→ ACTIVITY A:
In the forum post below, list every company, publication, and trade event that the message names.
→ ACTIVITY B:
Write what comes next in the forum post below, picking up right after its last sentence.

→ PASSAGE PROVIDED:
----------
Author:   Glenn Fleishman  
Posted: 1/17/2001; 1:45:24 AM
Topic:
Msg #: 491 (in response to 490)
Prev/Next: 490/492
Reads: 637

Damn, buddy, were you at Macworld, too? I was covering it for the Seattle Times. Sorry I didn't bump into you.

Many many responses to what you wrote, but first of all.

Online advertising is in the billions of dollars. Yes, billions. All reports say so. Let's hope they're not lying. As bad as it might be, as poorly as it might work, it's now a true force to be reckoned with. I don't get why they want low-response rate branding, but there you go.

I met with Google during my SF trip as background for future articles. They expect to turn a profit in 2001. Their VCs love them. They don't like graphics or ads. I saw many things that would make your hair stand up like a fretted porpentine, I think the phrase goes.

Jobs didn't say 70,000 beta testers. He said 70,000 reports. Which, knowing some beta testers, this could have been 1,000 reports from 70 people.

Further, Apple has recently answered many complaints about its soi disant Open Source license by revising it to conform to most critics desired changes. Which marks the first time I can think of that Apple changed a policy or licensing issue in favor of developers.

On the burning DVD issues, the industry doesn't so much care that you burn them as it cares that you can't dupe the discs. Blank DVD media apparently has what's called a "pre-embossed area" which are bad sectors that prevent the copy-protection stuff from being copied bit-for-bit. This means that you can't just plop a disc in and copy it off.

You could, of course, read in a DVD movie via analog output from the DVD player through a FireWire compatible analog-to-digital converter (I read about one today that's about $300). So you get some noise, some loss of quality. Then, it takes you 2x to write out the disc based on input. So you digitize something like several gigabytes of data, and then you spend four hours writing a two hour film.
----------
→ DATASET SECTION:
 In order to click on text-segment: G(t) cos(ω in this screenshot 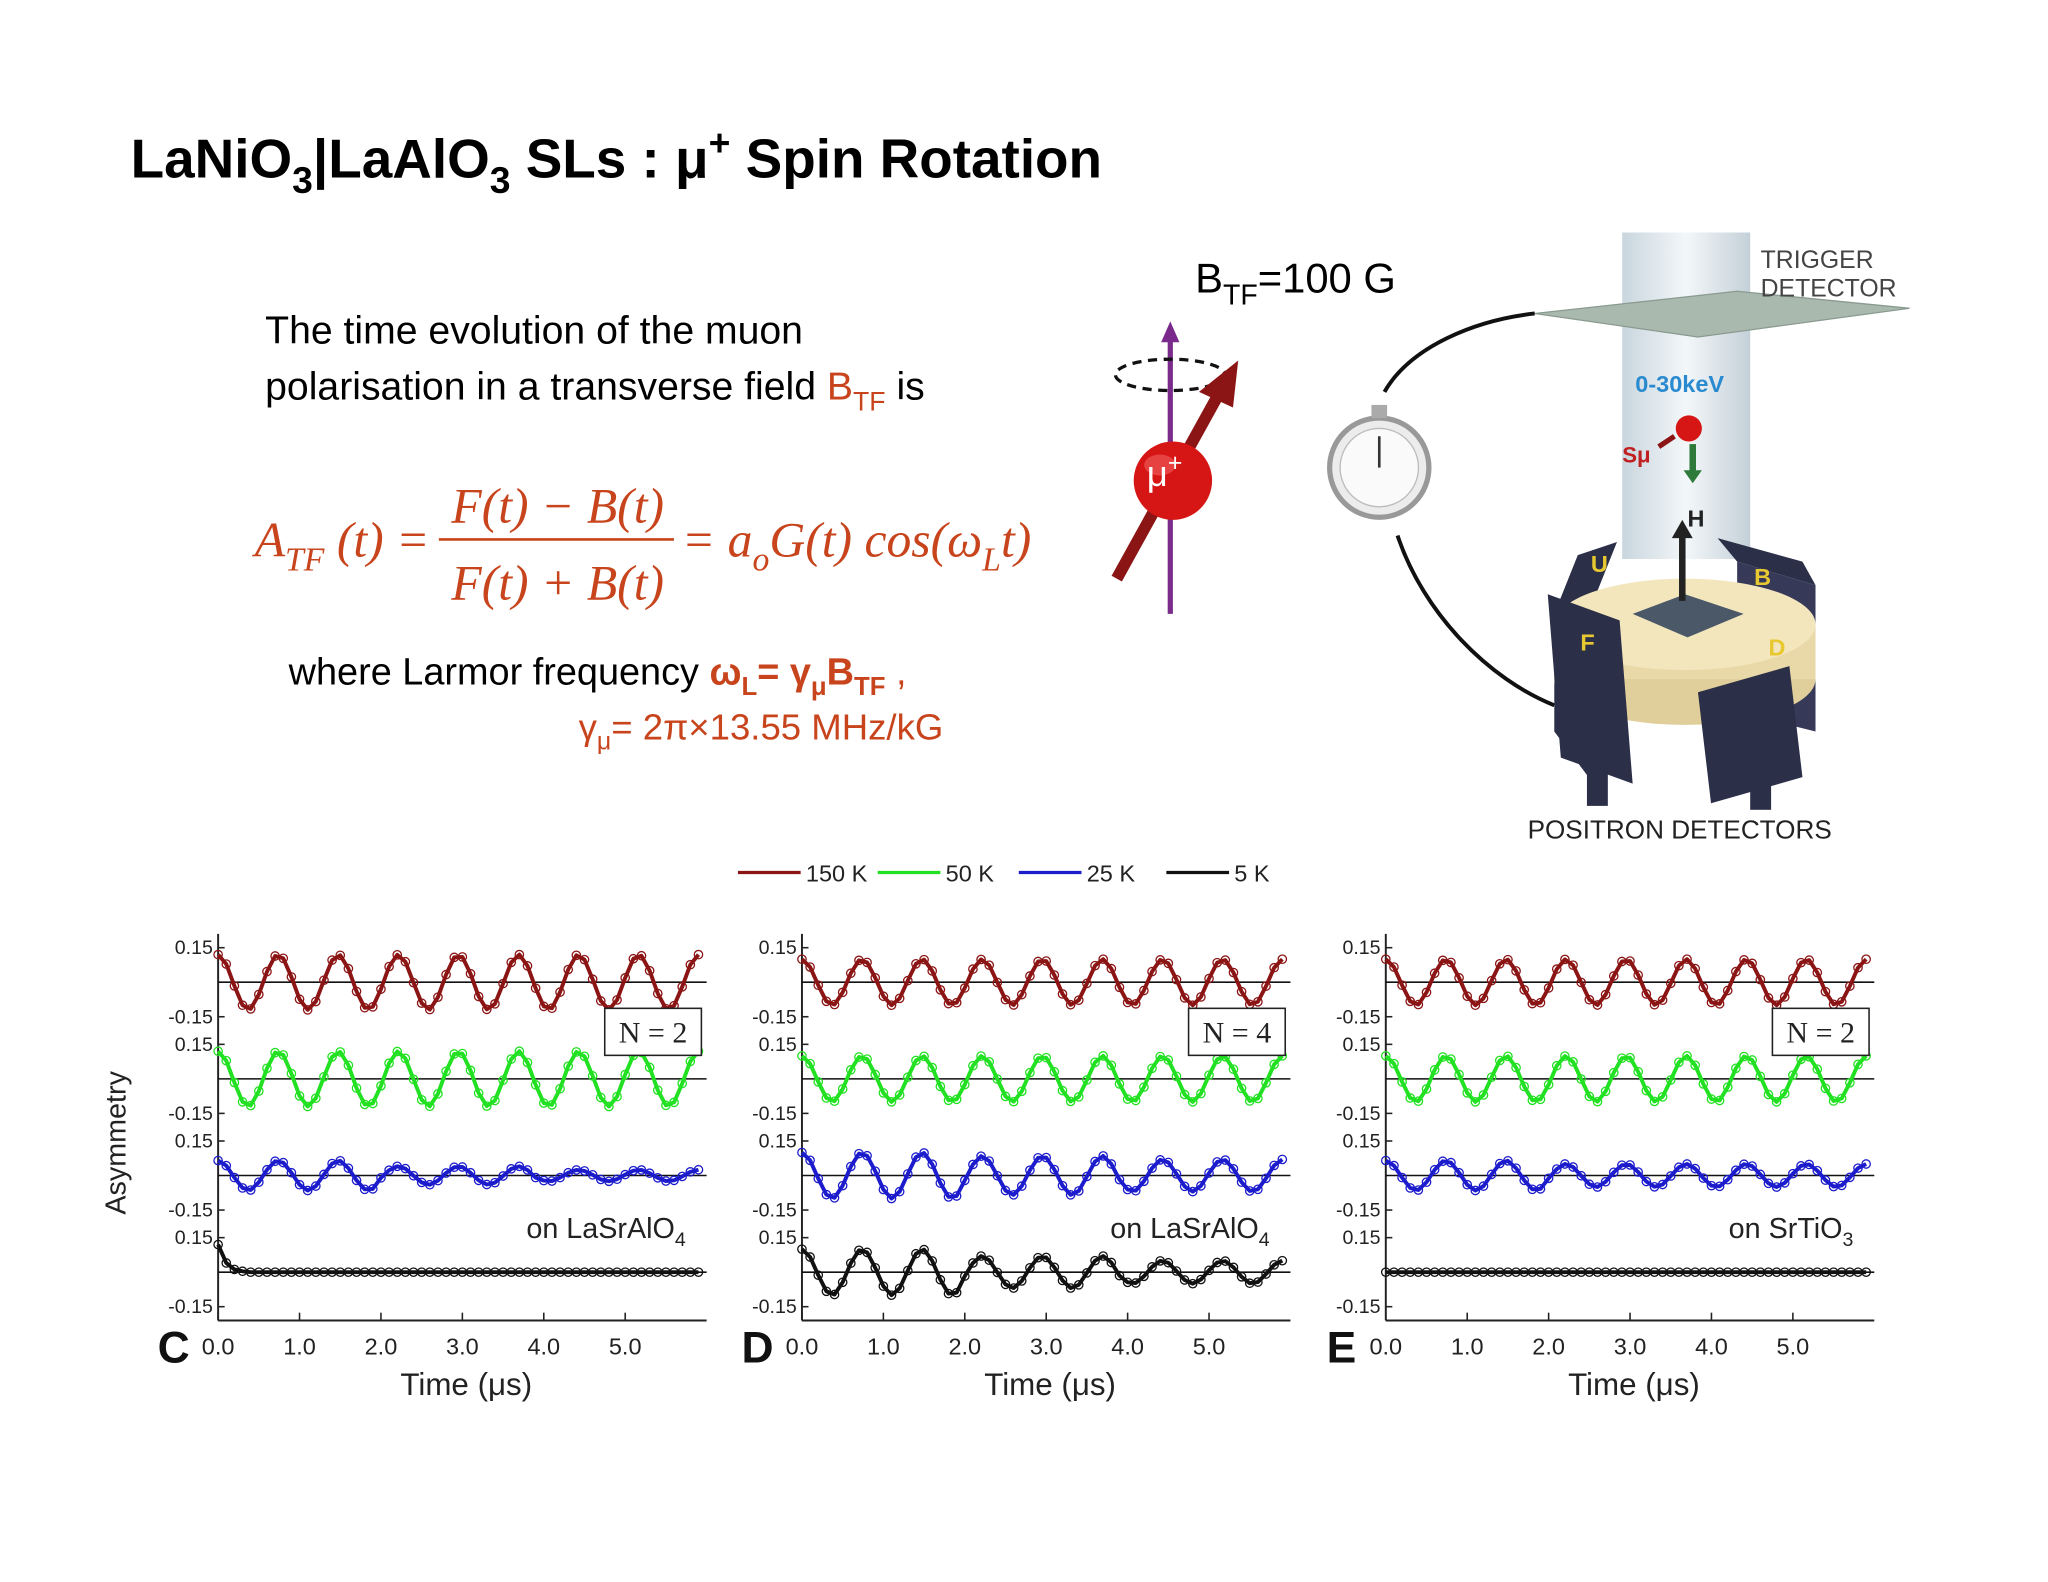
----------
→ FINAL ANSWER A:
- Macworld
- Seattle Times
- Google
- Apple

→ FINAL ANSWER B:
You can see why the movie industry isn't exactly quaking in its boots about this kind of technology. The video CDs that have been available in Asia for some years now are a better solution for pirates. You can press them or dupe them quickly, the quality is about VCR (but it doesn't get worse) and the players are cheap. My acunupuncturist has family in Shanghai, where he's from originally, and after a recent trip was telling me how the players run about US$50 and discs of new films are US$1 or so apiece.

Part of the joy of the vision Jobs describes, by the way, has for me to do with the utility of using any computer as a seamless device. For instance, right now, the combination of software, hardware, and cables to get photos off a digital camera is just offensive. Imagine an 802.11b (AirPort wireless networking) equpped digital camera and computer. You have a daemon running on your Mac that's triggered by the camera sending a "hi, I'm there signal" when it's near. Based on your preferences, the computer transfers all the images from the camera, writes them to a CD (and prompts you to insert one), and deletes them off the camera.

Wouldn't that be slicker 'n snot? It's possible. It's not even 2 years out. They need to make the 802.11b chipset small and cheap. I saw a HomeRF chipset that fits into the Compact Flash form and power factor during Macworld. That's a competing technology, but think of Bluetooth or any wireless tech that can deliver more than 1 Mbps, and you have a solution for MP3 players, digital cameras, PDAs, etc., where your preferences on the computer control your data flow. The computer becomes a pull device, or the handhelds and remotes become push devices.

That was the big deal for me with iTunes - it's not so much that it's simple or whatever. It's that it integrates lots of different activities that are conceptually the same thing: moving music around. This is very very cool.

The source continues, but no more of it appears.